Feitas estas considerações iniciais, de posse das informações pré-sistematizadas pelas equipes, o primeiro passo era realizar um trabalho de triagem, que se iniciava antes mesmo da sistematização das Cadernetas. Alguns problemas típicos eram identificados e corrigidos, como informações faltantes sobre a relação econômica ou o valor do produto, levando à desconsideração das mesmas. Os desafios se estenderam também quando da aplicação dos questionários. Uma vez que os Questionários para Caracterização do Perfil Socioeconômico (QCS) foram aplicados em momentos distintos e por pessoas diferentes, foram identificados diversos erros de preenchimento, porém sem um padrão evidente. Ainda, muitas respostas vieram em branco, em diferentes seções do QCS de distintos projetos, o que dificultou aprofundar análises de determinados parâmetros para os dados agregados.

Ademais, é importante ressaltar que as informações mensais dos projetos expressam a diversidade de agricultoras que foram se engajando no processo de uso das CA, numa dinâmica bastante viva, tendo algumas iniciado a participação no último mês de anotações das Cadernetas. A entrada de novas agricultoras ou a sua desistência, por diferentes razões, exigiu a atualização da lista de cadastro de todos os projetos, mensalmente. Ainda, em alguns meses algumas agricultoras não conseguiam realizar anotações por motivos pessoais ou, dada a pandemia, nos últimos meses algumas estavam incomunicáveis. Tais motivos são diversos e vão desde restrições práticas para a produção (como enchentes, período de estiagem ou seca) à pluriatividade, ou seja, quando a agricultora passa a se dedicar para outra atividade (geralmente não agrícola), acometimento de doença pela agricultora ou alguém da família, viagens prolongadas etc. Por fim, ainda que a diversidade de situações relatadas acima tenha implicado a redução da base de informações viáveis para a análise, foi constituído um banco de dados com 213.238 (duzentas e treze mil, duzentos e trinta e oito informações), que possibilitaram uma aproximação ou um aprofundamento sobre a realidade das agricultoras, capaz de subsidiar análises bastante interessantes em diferentes níveis.

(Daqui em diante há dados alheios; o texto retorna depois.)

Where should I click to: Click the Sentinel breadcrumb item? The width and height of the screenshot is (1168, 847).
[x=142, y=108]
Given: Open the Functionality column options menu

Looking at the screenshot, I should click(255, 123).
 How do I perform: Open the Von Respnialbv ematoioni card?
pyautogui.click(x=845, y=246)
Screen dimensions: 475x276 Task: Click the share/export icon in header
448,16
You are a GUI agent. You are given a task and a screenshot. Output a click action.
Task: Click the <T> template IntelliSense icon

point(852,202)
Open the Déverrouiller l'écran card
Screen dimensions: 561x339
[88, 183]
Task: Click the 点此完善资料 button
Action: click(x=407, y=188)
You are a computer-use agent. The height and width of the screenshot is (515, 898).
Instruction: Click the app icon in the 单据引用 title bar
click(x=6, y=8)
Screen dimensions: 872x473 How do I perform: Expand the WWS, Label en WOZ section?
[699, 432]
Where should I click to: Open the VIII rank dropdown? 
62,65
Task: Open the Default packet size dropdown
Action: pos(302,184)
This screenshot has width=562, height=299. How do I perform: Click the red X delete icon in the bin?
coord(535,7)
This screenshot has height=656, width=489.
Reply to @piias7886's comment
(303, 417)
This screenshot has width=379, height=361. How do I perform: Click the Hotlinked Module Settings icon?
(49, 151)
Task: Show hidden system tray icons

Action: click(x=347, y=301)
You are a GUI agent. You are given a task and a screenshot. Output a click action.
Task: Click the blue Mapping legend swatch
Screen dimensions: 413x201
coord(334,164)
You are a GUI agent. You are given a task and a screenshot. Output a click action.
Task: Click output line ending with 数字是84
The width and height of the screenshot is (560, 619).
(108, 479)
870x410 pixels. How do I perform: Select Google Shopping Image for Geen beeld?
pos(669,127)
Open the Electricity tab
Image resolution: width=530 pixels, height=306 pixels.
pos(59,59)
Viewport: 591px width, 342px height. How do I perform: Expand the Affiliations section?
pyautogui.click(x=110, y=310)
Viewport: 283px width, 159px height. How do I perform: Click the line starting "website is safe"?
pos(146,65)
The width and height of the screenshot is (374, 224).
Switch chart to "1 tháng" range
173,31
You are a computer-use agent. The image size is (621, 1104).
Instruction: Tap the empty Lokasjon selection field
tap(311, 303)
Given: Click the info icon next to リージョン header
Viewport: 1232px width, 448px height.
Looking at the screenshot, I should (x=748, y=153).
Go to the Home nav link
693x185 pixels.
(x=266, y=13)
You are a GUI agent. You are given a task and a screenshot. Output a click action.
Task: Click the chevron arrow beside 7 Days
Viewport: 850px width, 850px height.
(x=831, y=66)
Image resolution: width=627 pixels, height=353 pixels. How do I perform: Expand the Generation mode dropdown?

Sobre a Caderneta Agroecológica

Apresentada em formato de caderno, a Caderneta Agroecológica tem quatro colunas para organizar as informações sobre a produção das mulheres. Nela, registra-se cotidianamente o que foi vendido, doado, trocado e consumido, a partir de tudo o que é cultivado nos espaços de domínio das mulheres nas unidades produtivas da agricultura familiar e camponesa, desde a produção agropecuária ao artesanato e o beneficiamento. A Caderneta Agroecológica foi criada como um instrumento político-pedagógico de formação das mulheres, a princípio, com o objetivo de empoderar as mulheres a partir da visibilidade gerada e da tomada de consciência sobre a importância do trabalho delas próprias, tendo como ponto de partida a percepção destas sobre a importância da sua participação na produção e na renda familiar, contribuindo, dessa forma, para a promoção da autonomia das mulheres. Mas, assim que apareceram os primeiros retornos das anotações, com resultados parciais surpreendentes para as mulheres e para a equipe do projeto, a Caderneta se revelou um eficiente instrumento de monitoramento da produção das mulheres, valorando a produção quase invisível delas para o autoconsumo, a troca, a doação e a venda.